* What you are asked to do *
Quote, word for word, every line of the items from the line containing "This screenshot has width=877, height=617." through the line containing "point(626,532)", and omit the pictures.

* The input *
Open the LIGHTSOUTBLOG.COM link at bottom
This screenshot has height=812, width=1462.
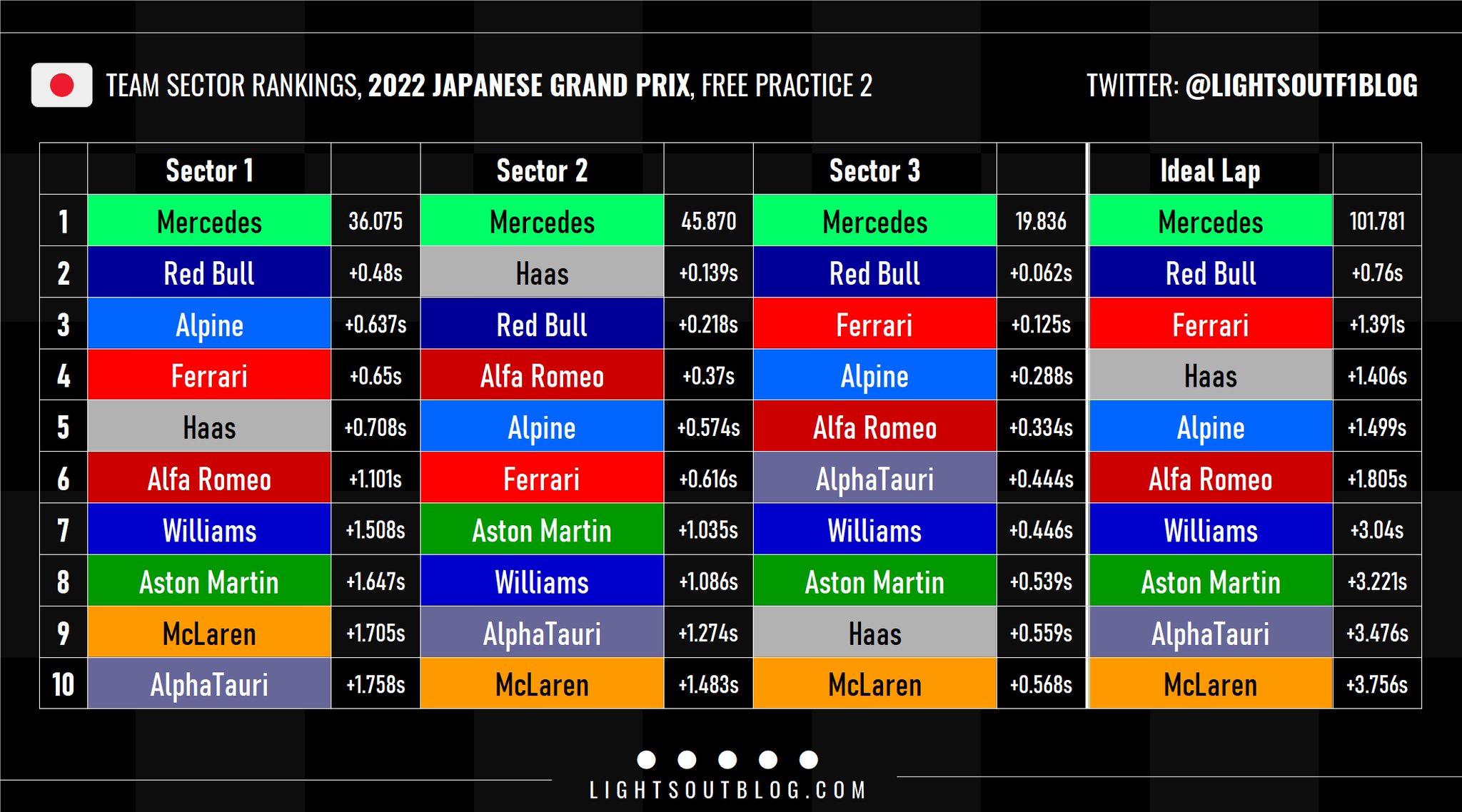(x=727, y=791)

--

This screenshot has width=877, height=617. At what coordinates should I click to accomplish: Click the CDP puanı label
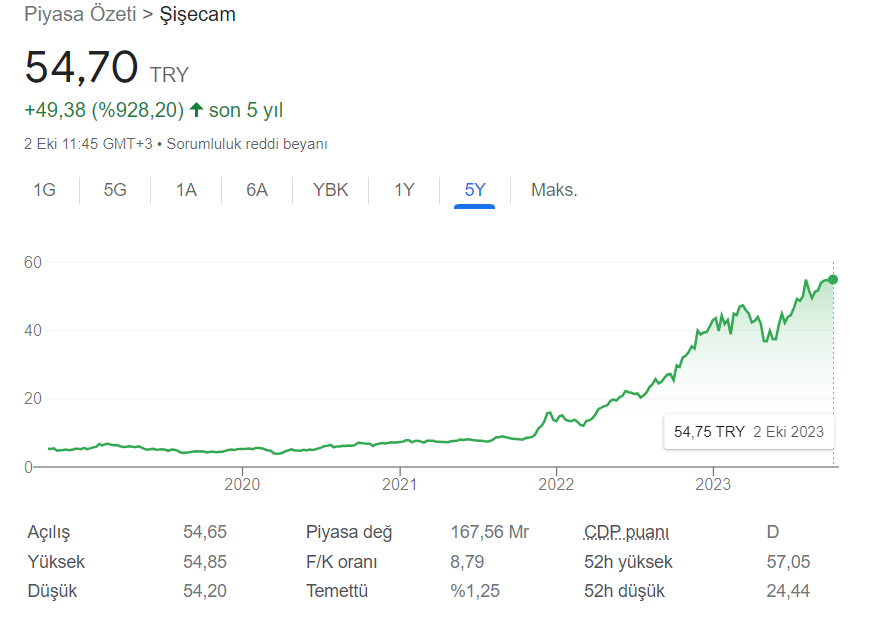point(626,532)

==

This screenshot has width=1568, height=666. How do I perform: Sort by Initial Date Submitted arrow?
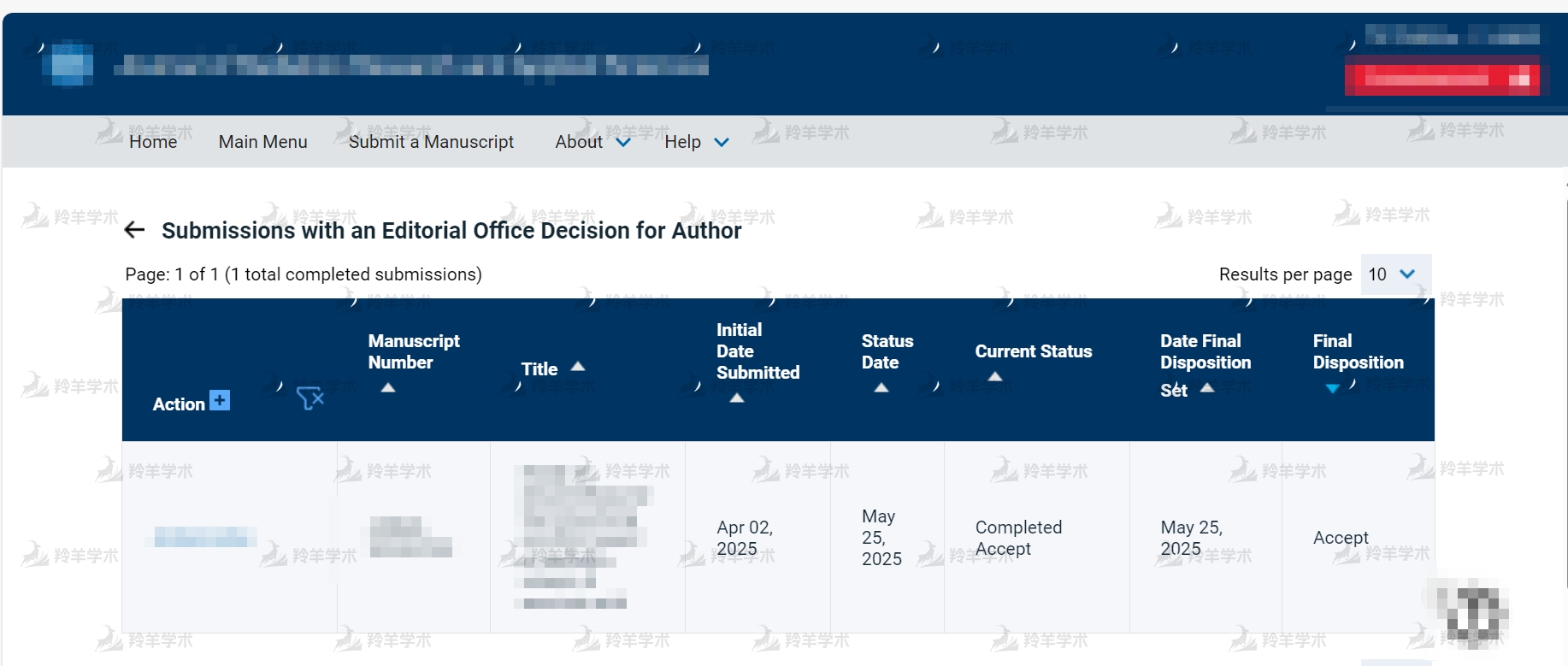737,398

* Written solution *
This screenshot has width=877, height=617. At what coordinates should I click to accomplish: Click the CDP puanı label
point(626,532)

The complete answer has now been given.